Radar image credit: ESA SEOM InSARap study. Contains Copernicus data (2015)

Stephen Hicks is studying for a PhD in Earthquake Seismology at the University’s School of Environmental Sciences and is part of  Professor Andreas Rietbrock’s research group. 

“We have all been moved by the shocking images and videos that have come out in the aftermath of the magnitude 7.8 Nepal earthquake. The official death toll could rise close to 10,000, although one earthquake hazard expert has put the estimate closer to 40-60k.

The remotest villages at the centre of the earthquake’s rupture are only now starting to be scoured by search and rescue teams.

The Nepal earthquake has highlighted the massive forces acting between the broken up parts of Earth’s crust – tectonic plates.

This earthquake occurred right at the front line of a titanic collision between the Indian plate and the Eurasian plate -responsible for Earth’s tallest mountain range – the Himalayas.

This coming together of plates has been happening for the past 40 million years and is causing India to slide slowly under the Himalayas and the Tibetan plateau.

Although the speed of this collision is only around as fast as the growth of our fingernails, the two plates can be stuck against each other for hundreds of years and the stresses that have been building up over this time can be suddenly released in large earthquakes such as what we have just seen in Nepal.

Looking for answers

Earthquake scientists across the globe are now scouring available geophysical data for answers.
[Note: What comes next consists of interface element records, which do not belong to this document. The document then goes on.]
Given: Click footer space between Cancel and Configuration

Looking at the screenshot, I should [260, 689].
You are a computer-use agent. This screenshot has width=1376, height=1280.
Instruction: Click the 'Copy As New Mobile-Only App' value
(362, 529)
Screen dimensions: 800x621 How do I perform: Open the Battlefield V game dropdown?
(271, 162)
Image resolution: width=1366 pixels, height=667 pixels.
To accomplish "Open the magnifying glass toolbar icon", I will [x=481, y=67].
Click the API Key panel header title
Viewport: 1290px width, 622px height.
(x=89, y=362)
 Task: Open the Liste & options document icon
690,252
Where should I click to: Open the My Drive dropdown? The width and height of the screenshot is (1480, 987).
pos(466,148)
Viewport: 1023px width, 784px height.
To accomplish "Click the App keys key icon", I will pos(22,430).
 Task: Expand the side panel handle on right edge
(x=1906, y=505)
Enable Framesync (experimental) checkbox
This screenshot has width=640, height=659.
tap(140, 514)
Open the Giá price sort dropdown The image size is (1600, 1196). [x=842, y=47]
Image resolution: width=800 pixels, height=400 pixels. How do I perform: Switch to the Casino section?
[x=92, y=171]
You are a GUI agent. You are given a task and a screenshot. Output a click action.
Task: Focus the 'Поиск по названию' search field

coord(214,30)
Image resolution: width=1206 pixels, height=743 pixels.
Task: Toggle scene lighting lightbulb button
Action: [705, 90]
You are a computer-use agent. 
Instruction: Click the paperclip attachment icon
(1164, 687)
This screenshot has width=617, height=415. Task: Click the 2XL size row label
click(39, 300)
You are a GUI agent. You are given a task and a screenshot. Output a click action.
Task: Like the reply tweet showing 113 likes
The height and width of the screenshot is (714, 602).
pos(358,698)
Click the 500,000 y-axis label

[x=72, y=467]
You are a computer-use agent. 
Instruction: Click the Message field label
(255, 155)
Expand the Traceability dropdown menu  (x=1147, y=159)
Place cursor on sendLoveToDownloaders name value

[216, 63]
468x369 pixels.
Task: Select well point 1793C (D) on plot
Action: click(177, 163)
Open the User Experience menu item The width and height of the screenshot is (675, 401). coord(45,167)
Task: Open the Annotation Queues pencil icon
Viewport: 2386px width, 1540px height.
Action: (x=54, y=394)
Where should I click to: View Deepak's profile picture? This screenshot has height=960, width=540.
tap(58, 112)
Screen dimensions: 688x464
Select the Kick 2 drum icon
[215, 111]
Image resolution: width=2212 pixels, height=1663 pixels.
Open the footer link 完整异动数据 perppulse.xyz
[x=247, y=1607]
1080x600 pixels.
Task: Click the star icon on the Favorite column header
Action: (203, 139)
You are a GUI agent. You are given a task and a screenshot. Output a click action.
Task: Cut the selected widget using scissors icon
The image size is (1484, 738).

In the short term, we need to know which areas of Nepal were damaged the most in the earthquake.

However, there are many other regions of the Himalaya that could be at risk of a large earthquake in the future.

Importantly, we need to know whether the earthquake completely released all the built-up stress beneath central Nepal.

Once the primary search & rescue and aid efforts come to a close, we will need to find out what the Nepal earthquake means for the areas directly west and east of the rupture and for the Himalaya as a whole.

Scientists do not currently know the maximum possible depth of earthquake ruptures along the fault beneath the Himalayas. This is important to understand as it is one control on the maximum possible magnitude of earthquakes. Studying the Nepal earthquake could shed light on this issue.

Satellite data from the European Space Agency’s brand new Sentinel-1 satellite is giving the earthquake science community an unprecedented view of the Nepal quake.

Preliminary analysis

Preliminary analysis has shown that the area of fault that moved was 120 x 100 km – an area around the same size as the entire northwest of England.

The fault moved the most (around 5 m) beneath Kathmandu. The villages in the surrounding foothills will be very susceptible to damaging landslides. Landslides can sometimes be just as fatal as the earthquake shaking alone.

Although scientists had known that Nepal was a region of high seismic hazard, we are not yet at the stage where we can predict exactly when an earthquake will occur and when

Improved modelling on supercomputers combined with dense observations on the ground and from satellites can better help us to quantify seismic hazard in different areas and for different earthquake scenarios.”